The case studies comprised a technical and economic analysis of the feasibility of the hybridization of P2HP and PSNGP technologies with existing CCGTs. The technical parameters selected were a reduction of CO2 emissions, the amount of energy input required in each configuration and the number of H2 and SNG generation plants required. The economic parameters studied were the investment cost and the effectiveness of the investment as regards to reducing CO2 emissions in the two configurations shown (P2HP and PSNGP).
To analyze the profitability conditions of the P2HP and PSNGP configurations, three representative scenarios of the load factors have been selected in the three different periods in which the CCGT plants have been operating, according to data provided by the British government regarding load factors [24]. That is, a scenario of 77% load factor representative of the years 1996–2000 (HIGH), another scenario of 55% load factor in the years 2001–2010 (MEDIUM), and a third scenario of 31% load factor corresponding to the period from 2011–2021 (LOW). A maximum load factor scenario (100%) has also been included for a CCGT to assess the maximum amount of power that could be used with the P2G hybrid systems. The IRR is not a criterion but is an economic P90 value-at-risk constraint, i.e., a 12% IRR with a probability at least 90%. To estimate this, Monte Carlo simulations have been performed with the Palisade® @Risk 8.2 software [43].
The profitability analyses of the P2G models were assessed by calculating the difference in values between the market price at which it is necessary to sell the energy generated by the CCGT and the purchase price of the primary energy (surplus if it were available). This difference between the sales value to the market and the purchase of the primary energy was denominated as delta (Δ) and studying it made it possible to discover the market scenarios that offered the expected profitability in each case for the P2HP and PSNGP configurations. On occasion, negative energy prices occur in the UK, as in Germany and elsewhere, because of renewable surpluses of energy. We not only take into account negative surplus purchase price scenarios, but also non-surplus energy purchase values, even the high prices (50, 100, 150 and 200 GBP/MWh) as seen in 2021. The profitability analyses of the P2HP and PSNGP configurations established the delta (Δ) values that obtain the profitability acceptance criterion of IRR > 12% at P90.
Finally, a joint evaluation of the technical and economic parameters has been carried out, which made it possible to clarify the scenarios with the highest expectation of feasibility of both configurations. Table 6 summarizes the 80 cases analyzed (16 for P2HP and 64 for PSNGP).

▶ **Dataset content**
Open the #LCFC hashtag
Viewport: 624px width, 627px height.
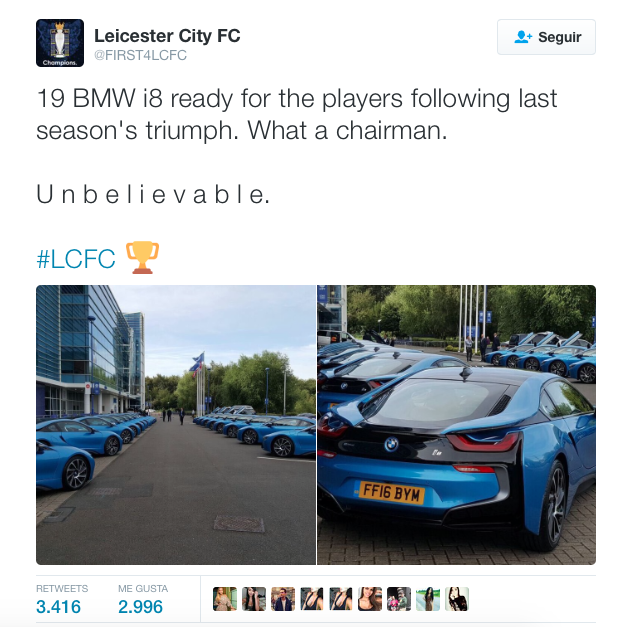(x=76, y=259)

▶ **Directive 1**
Using the case-study text, answer these:
(a) What load factor and years define the MEDIUM scenario?
(b) Which software was used for the Monte Carlo simulations?
(c) How many of the cases summarized in Table 6 are for PSNGP?
▶ **Directive 2**
Return the passage of the case-study text between "Finally, a joint" and "64 for PSNGP).", inclusive.
Answer from the case-study text only; the listing plays no part.

▶ **Full solution 1**
(a) 55% load factor, 2001–2010
(b) Palisade® @Risk 8.2
(c) 64

▶ **Full solution 2**
Finally, a joint evaluation of the technical and economic parameters has been carried out, which made it possible to clarify the scenarios with the highest expectation of feasibility of both configurations. Table 6 summarizes the 80 cases analyzed (16 for P2HP and 64 for PSNGP).